The Mental Model Shift Is Real
The hardest part of adopting React Server Components isn't the API — it's unlearning. For years, the React mental model was: components run in the browser, data fetching happens via hooks or loaders, and the server is just a place that sends HTML for the first paint.
RSC inverts this. The default is now server. You opt into the client. That single inversion changes how you think about data access, bundle size, and component composition in ways that take weeks to fully internalize.
The Performance Win That Actually Matters
Everyone talks about bundle size reduction. That's real, but it's not the most impactful win. The bigger gain is data colocation — the ability to fetch data directly inside the component that needs it, on the server, without waterfalls.
In a traditional client-rendered app, you'd have a parent component fetch data, pass it down, and potentially trigger child fetches in sequence. With RSC, each component can fetch its own data in parallel on the server.
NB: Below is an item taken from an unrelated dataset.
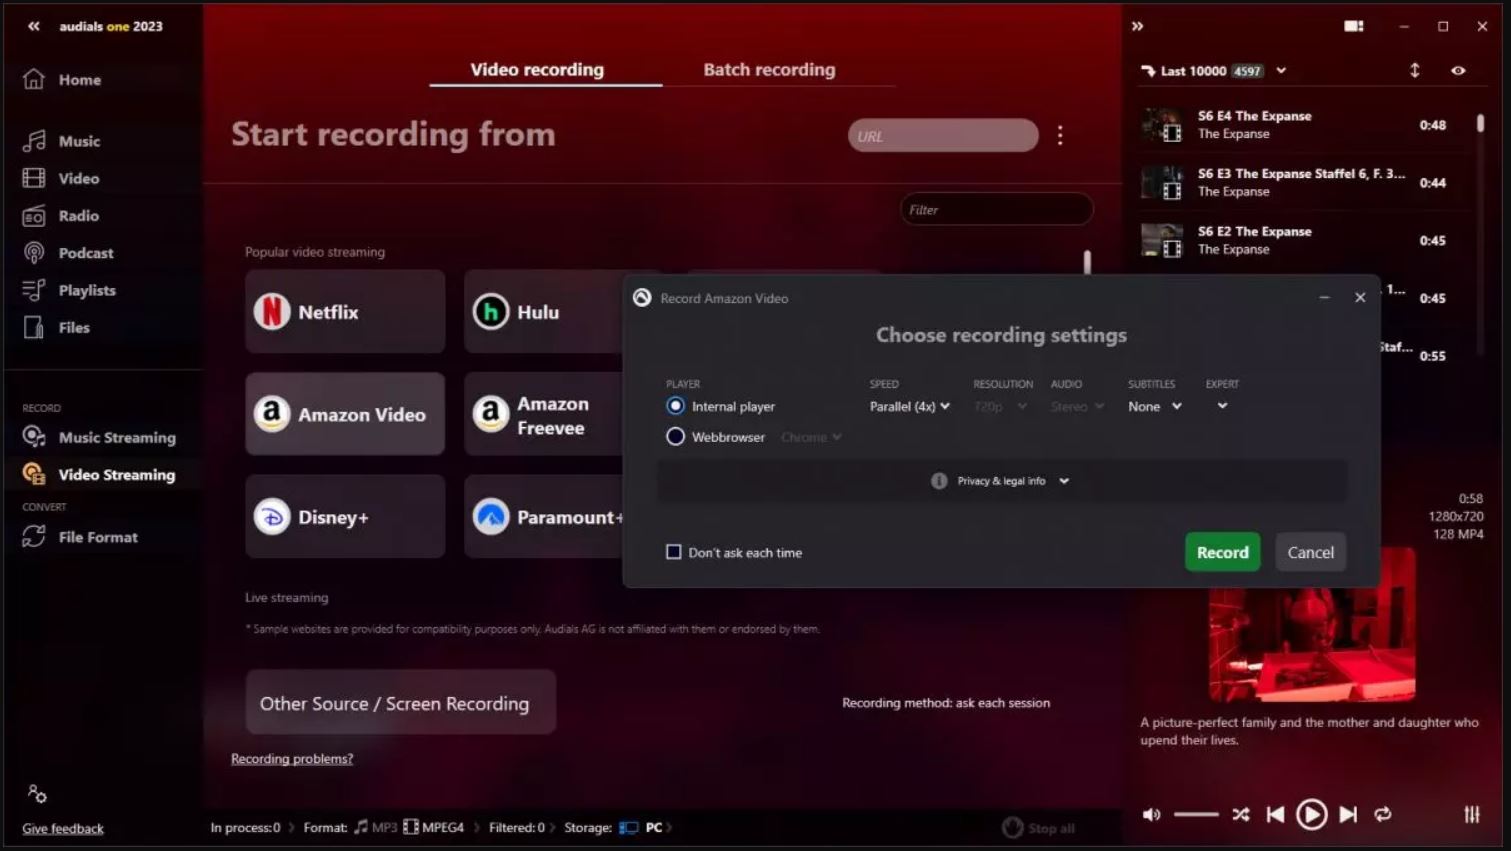Screen dimensions: 1511x851
Task: Open the Recording problems link
Action: click(291, 758)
The result is a dramatically simpler data layer and faster time-to-content.
“The bundle size story is good. The data fetching story is transformative.”
The Edge Cases That Will Catch You
Context doesn't cross the server/client boundary. If you're used to wrapping your app in a dozen context providers, you'll need to rethink which state actually needs to be global and which can be colocated.
Serialization is a hard constraint. Props passed from server to client components must be serializable — no functions, no class instances, no Dates without conversion. This catches teams off guard when they try to pass callbacks down.
The 'use client' boundary is a subtree boundary, not a component boundary. Once you mark a component as a client component, everything it imports is also pulled into the client bundle. Be deliberate about where you draw that line.